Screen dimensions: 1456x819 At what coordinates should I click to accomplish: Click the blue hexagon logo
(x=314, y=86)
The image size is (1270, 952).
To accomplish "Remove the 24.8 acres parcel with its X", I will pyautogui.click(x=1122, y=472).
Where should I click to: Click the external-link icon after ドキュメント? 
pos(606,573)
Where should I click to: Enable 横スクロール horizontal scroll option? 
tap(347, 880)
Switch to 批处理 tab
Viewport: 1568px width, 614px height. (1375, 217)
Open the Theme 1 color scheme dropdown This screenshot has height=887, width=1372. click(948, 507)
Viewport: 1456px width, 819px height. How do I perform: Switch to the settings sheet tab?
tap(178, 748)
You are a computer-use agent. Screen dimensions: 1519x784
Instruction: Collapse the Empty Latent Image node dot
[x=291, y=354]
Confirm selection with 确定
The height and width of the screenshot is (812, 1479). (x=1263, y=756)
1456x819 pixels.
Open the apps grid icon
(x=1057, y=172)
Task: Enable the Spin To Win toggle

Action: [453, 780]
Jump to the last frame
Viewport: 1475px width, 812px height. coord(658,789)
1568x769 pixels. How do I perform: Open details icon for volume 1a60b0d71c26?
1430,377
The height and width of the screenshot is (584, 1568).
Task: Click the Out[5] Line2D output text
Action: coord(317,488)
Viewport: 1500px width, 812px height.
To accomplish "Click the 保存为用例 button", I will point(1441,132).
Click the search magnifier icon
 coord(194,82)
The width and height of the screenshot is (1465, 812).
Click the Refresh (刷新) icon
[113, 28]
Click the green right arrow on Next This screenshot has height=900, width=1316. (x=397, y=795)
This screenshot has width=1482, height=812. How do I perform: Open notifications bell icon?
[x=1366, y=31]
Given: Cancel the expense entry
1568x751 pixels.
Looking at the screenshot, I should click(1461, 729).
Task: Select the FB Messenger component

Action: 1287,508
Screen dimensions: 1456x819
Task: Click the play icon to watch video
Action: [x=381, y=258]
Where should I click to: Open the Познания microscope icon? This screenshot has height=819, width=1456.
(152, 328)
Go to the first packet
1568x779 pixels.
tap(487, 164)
-*-
Requirement -
Scan the entries above and show each line that contains the word "will".

Task answer -
To accomplish "Remove the 24.8 acres parcel with its X", I will pyautogui.click(x=1122, y=472).
To accomplish "Click the 保存为用例 button", I will point(1441,132).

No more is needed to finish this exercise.